Ellis snapped. "I am not discussing this with you. It happened a long time ago. It doesn't matter now."

"It mattered then," Meredith stated. "Things that happened a long time ago mattered then. And you never talked to me about any of it."

The two Greys were silent as they stared at each other, challenging the other to speak first.

"It doesn't matter anymore," Ellis eventually spoke. "I don't know why you want to discuss it."

"You're the one who wanted to chat," Meredith snipped, knowing she was being immature, but unable to stop herself. She had never learned how to interact with her mother after high school – not that they had exactly communicated well during her teenage years. But she had left for college and barely returned home.

"I want to know about current things in your life, Meredith."

Meredith resisted the urge to roll her eyes, reminding herself that this could very well be the last day she ever spoke to her mother lucid. "I have a month and a half left in my internship. I'm planning on staying in Seattle for my residency, and hopefully my fellowship and onward. I'm very good friends with some of the other interns, in fact two of them are my roommates. And I have a boyfriend, who I also live with. That's about all I have to talk about," she said honestly. "It hasn't been an easy year, and I don't exactly have a life outside the hospital right now."
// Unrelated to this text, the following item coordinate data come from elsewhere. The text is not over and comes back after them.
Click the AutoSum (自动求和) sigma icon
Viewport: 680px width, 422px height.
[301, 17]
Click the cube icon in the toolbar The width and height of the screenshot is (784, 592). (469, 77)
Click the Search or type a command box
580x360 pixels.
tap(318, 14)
"Well, that's how it should be," Ellis commented.

Meredith nodded warily, relatively certain her mother was glad for one thing she was doing.

"But it's not a good thing to be making friends with the other interns, Meredith. It leads to loyalties and guilt, and it will hold you back."

Meredith took a breath, forcing so many comments to the back of her mind. What would her mother say if she explained how she had risked her career when her roommate had cut a patient's L-VAD wire? Or how she had given up surgeries when her best friend had been hospitalized, when her friend had needed help studying, and when her other roommate's father had been sick? Hell, what would Ellis say if she found out Meredith's live in boyfriend was a department head?

"They're my family," Meredith found herself stating firmly. "We all started out together. We're all loyal to each other."

"Meredith-" Ellis began in an exasperated tone, but Meredith cut her off.

"It's not always about getting ahead. They're all I have; them and Derek. They're my family," she repeated.

Ellis was silent for several moments before continuing. "Have you chosen a specialty yet?"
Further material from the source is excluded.